Fr, 27.05.2011Zahlreiche Wachsleichen auf Deutschlands Friedhöfen

Hannover/Oldenburg (epd). Auf jedem dritten Friedhof in Deutschland können die Toten nach Ansicht des Friedhofsexperten Michael Albrecht aus Hannover nicht richtig verwesen. Schätzungen zufolge seien 30 bis 40 Prozent aller Grabstätten in Europa mit sogenannten Wachsleichen belastet, sagte der Agrar-Ingenieur am Donnerstag bei einer Tagung der oldenburgischen Kirche in Hannover. Fachleute aus ganz Deutschland und Norwegen hatten sich zu einem Erfahrungsaustausch getroffen.

Die Toten wirkten selbst nach 80 Jahren noch so, als seien sie erst vor wenigen Wochen beerdigt worden, sagte Albrecht. Normalerweise würden die Körper nach dem Tod von körpereigenen Bakterien und Mikroorganismen zersetzt und abgebaut. Nach 20 bis 30 Jahren sollten der Sarg und die Leichen nahezu vollständig verschwunden sein. Dieser Zeitraum entspreche auch den gesetzlichen Ruhezeiten für ein Grab, bevor es neu belegt werden darf.

Grundvoraussetzung für die natürliche Zersetzung ist Albrecht zufolge der Austausch von Sauerstoff und CO2. In schlecht belüfteten Böden, etwa bei schweren Kleieböden oder einem zu hohen Grundwasserspiegel, finde dieser Prozess nur sehr verzögert oder gar nicht statt. Es bilde sich aus dem körpereigenen Fett ein Leichenlipid, das den ganzen Körper umhülle und die Konsistenz von Palmin habe. Das gehärtete Fett baue sich nur sehr schlecht ab und konserviere den Körper über viele Jahrzehnte.
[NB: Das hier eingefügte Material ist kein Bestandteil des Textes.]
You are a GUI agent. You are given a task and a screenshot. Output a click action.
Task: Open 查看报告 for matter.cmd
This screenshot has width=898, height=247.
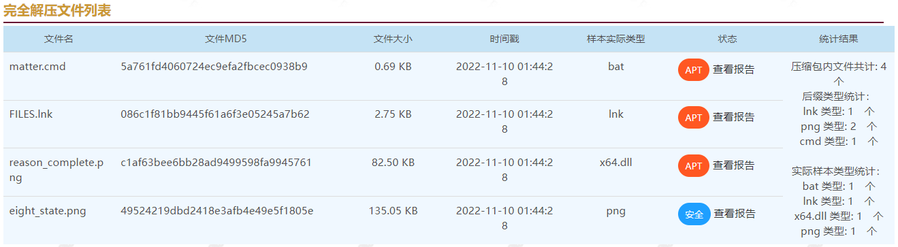coord(733,69)
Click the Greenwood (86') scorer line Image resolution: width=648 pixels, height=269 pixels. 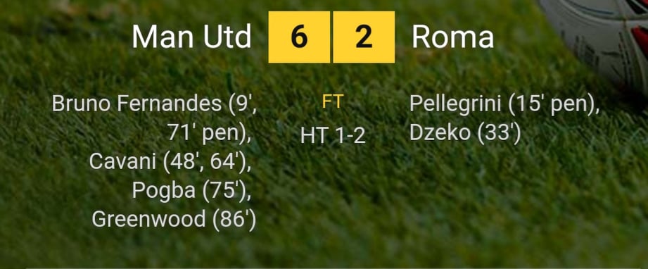point(174,219)
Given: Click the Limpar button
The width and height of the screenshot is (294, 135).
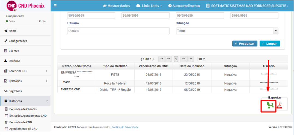Looking at the screenshot, I should [x=270, y=44].
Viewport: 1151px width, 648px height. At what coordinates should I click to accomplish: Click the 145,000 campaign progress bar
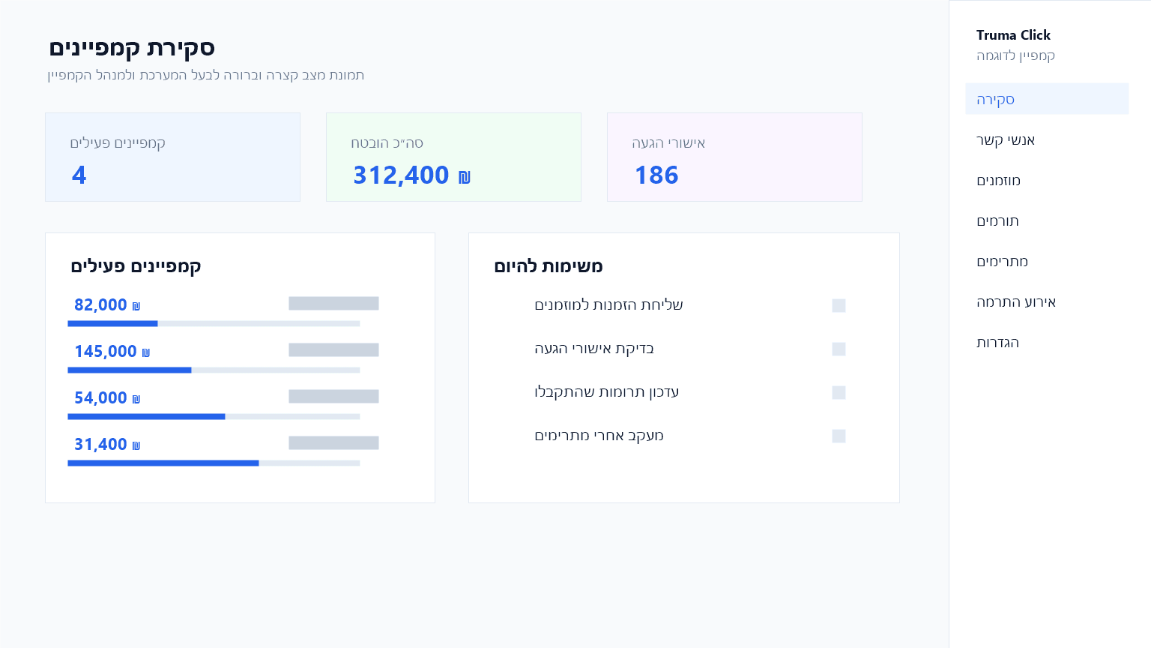[214, 370]
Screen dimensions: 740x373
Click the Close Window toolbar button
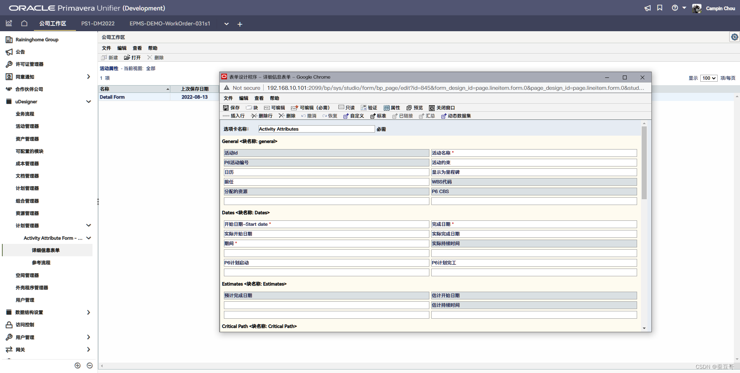pyautogui.click(x=442, y=108)
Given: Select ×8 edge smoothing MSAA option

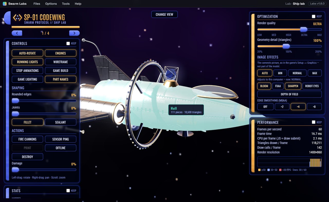Looking at the screenshot, I should click(x=314, y=107).
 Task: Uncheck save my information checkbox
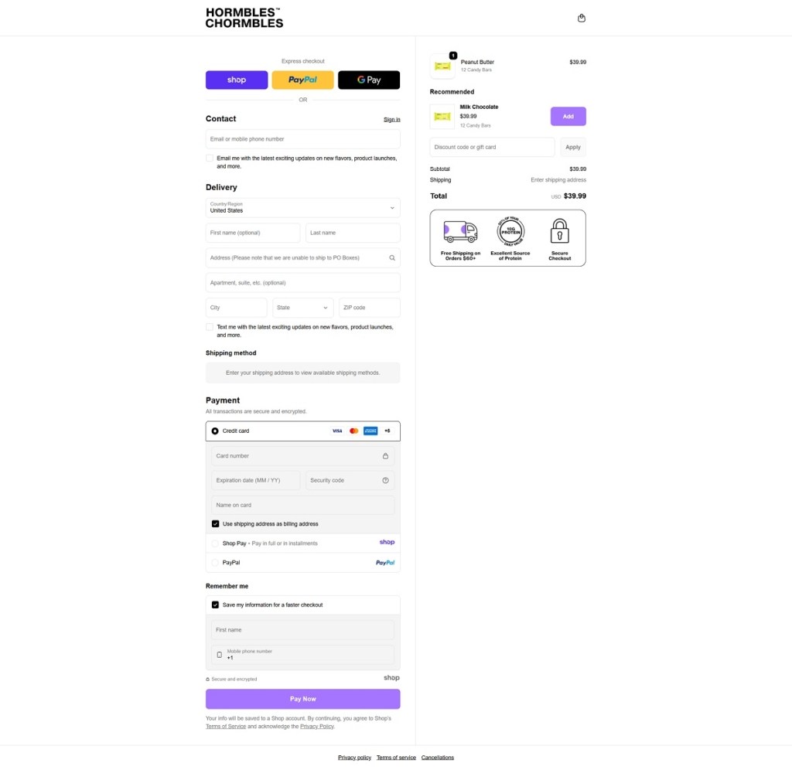click(216, 605)
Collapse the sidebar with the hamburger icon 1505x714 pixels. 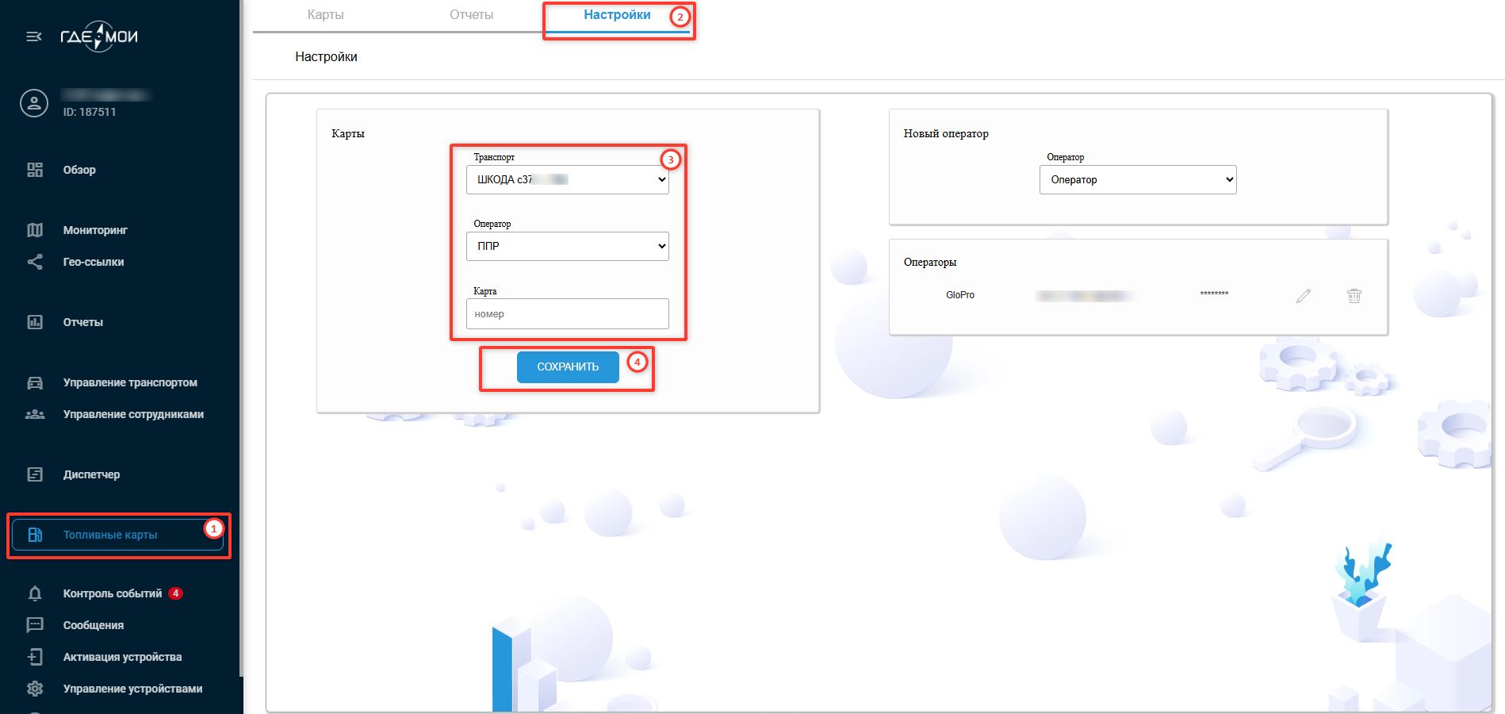coord(34,36)
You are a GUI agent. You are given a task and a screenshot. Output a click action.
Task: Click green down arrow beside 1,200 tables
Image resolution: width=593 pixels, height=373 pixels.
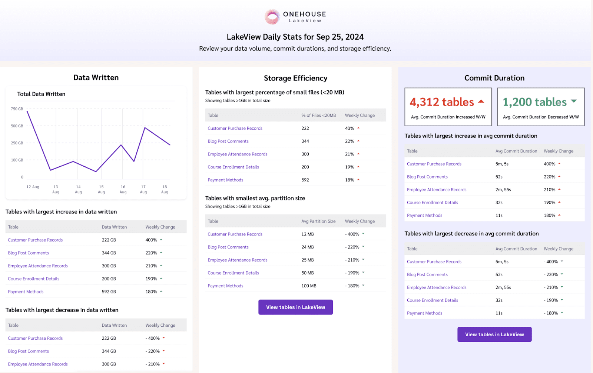click(574, 101)
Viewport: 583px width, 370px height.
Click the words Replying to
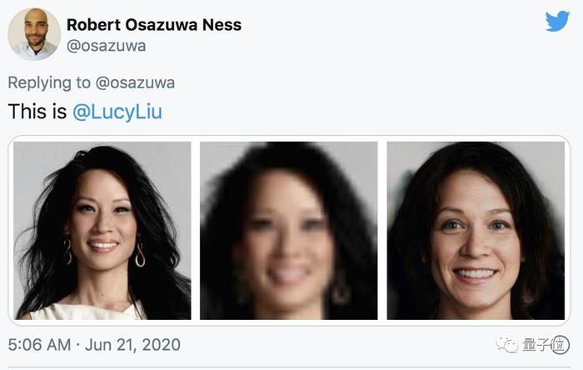coord(49,83)
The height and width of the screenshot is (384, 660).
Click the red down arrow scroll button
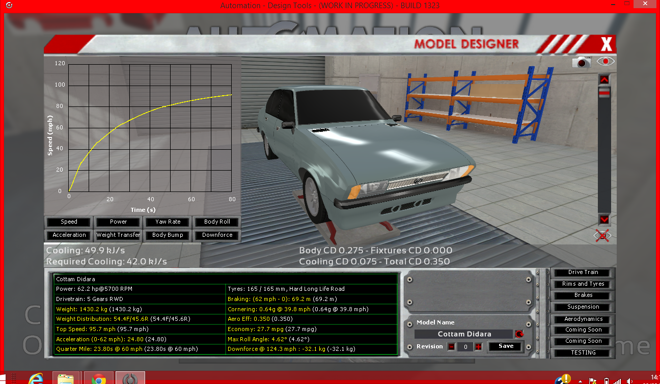(x=604, y=220)
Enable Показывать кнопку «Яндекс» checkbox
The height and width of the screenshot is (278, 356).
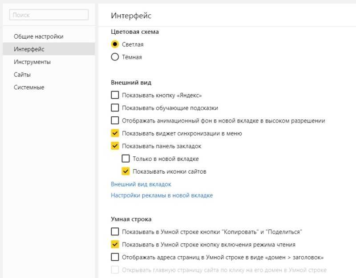coord(115,95)
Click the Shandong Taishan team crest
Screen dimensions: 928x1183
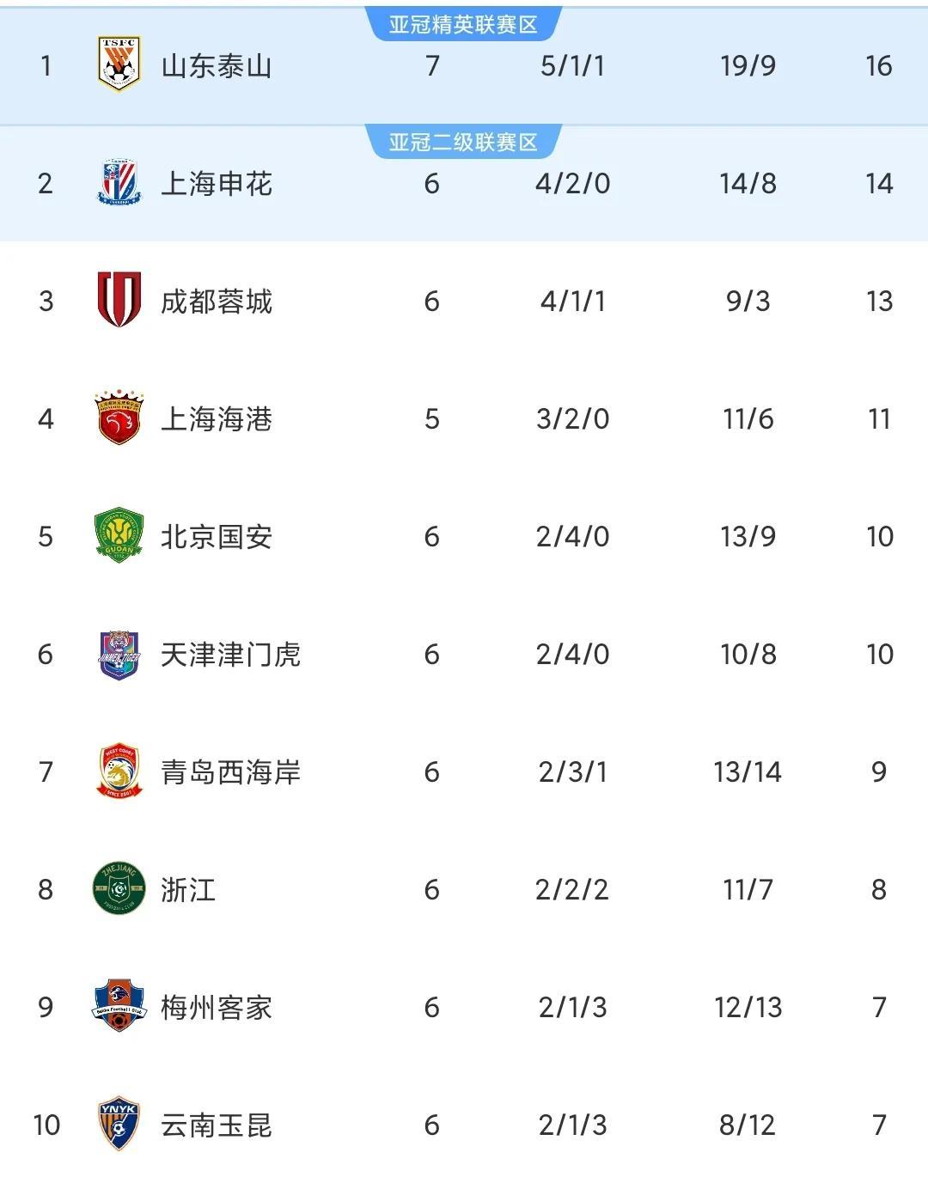(x=119, y=64)

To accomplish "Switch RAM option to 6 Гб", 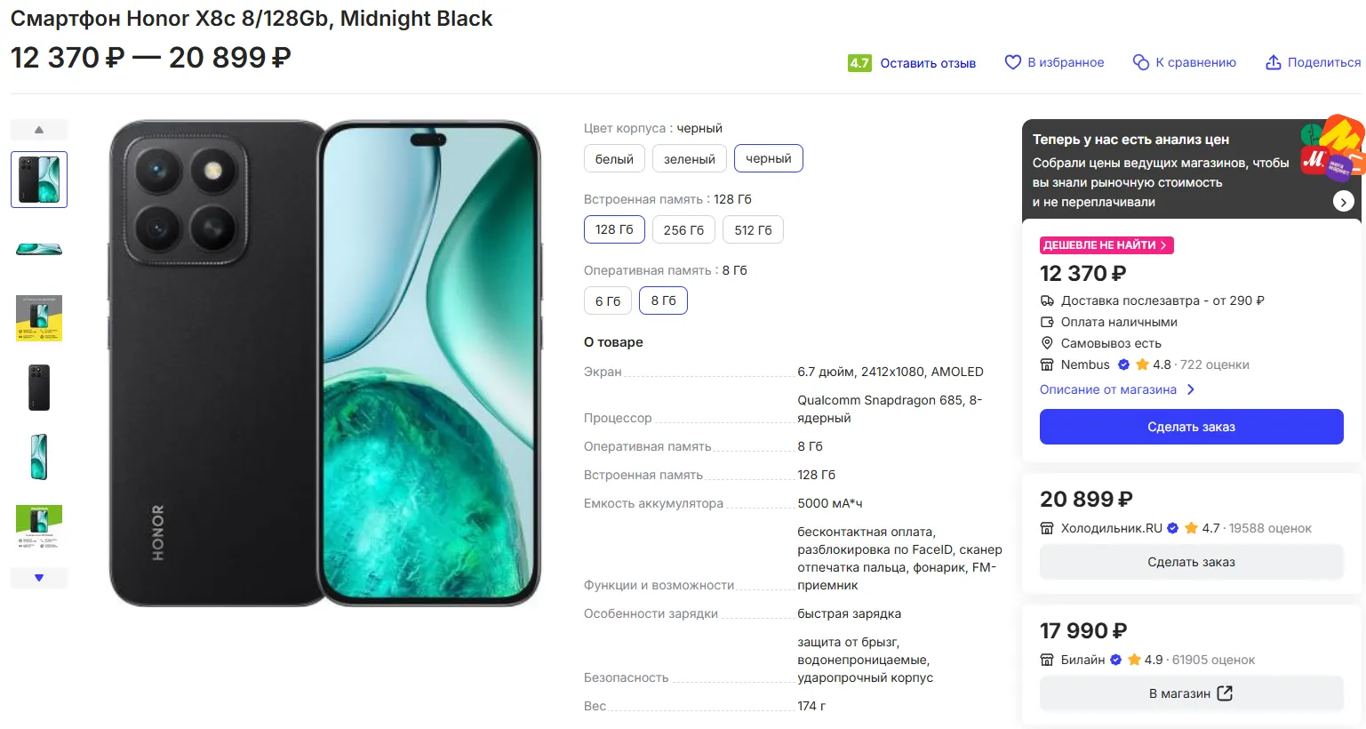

Eine weitere Ursache für die schlechte Verwesung seien die besonders in den 1970er Jahren üblichen Plastikauskleidungen der Särge und Leichenhemden aus Kunstfasern, sagte Albrecht. Bei Regen oder regelmäßigen Gießen der Gräber fülle sich der Sarg nach und nach wie eine Wanne. Auch massive Abdeckungen in Form einer steinernen Grabplatte oder dicke Kieselschichten mit darunter liegenden Teichfolien oder Teerpappen verhinderten die Zersetzung.

Das Phänomen sei nicht neu und seit Jahrhunderten bekannt, betonte Albrecht. Allerdings sei in jüngster Zeit das Umweltbewusstsein gestiegen. Besonders für die Friedhofsgärtner, die die Gräber für eine Wiederbelegung ausheben müssen, seien die Wachsleichen eine unzumutbare psychische Belastung.

Bislang gebe es nur wenige Lösungen für das Problem, räumte Albrecht ein. Eine Möglichkeit seien Belüftungsrohre, die den Sarg für etwa 15 Jahre mit der Oberfläche verbinden. Denkbar sei auch, mit einer Lanze Brandkalk direkt in die Särge einzublasen. In Verbindung mit Wasser entstehe dabei eine große Hitze, die zumindest in der Theorie das Fett zum Schmelzen bringen könnte. Bundesweit werden jährlich rund 850.000 Menschen auf einem der 33.000 Friedhöfen bestattet.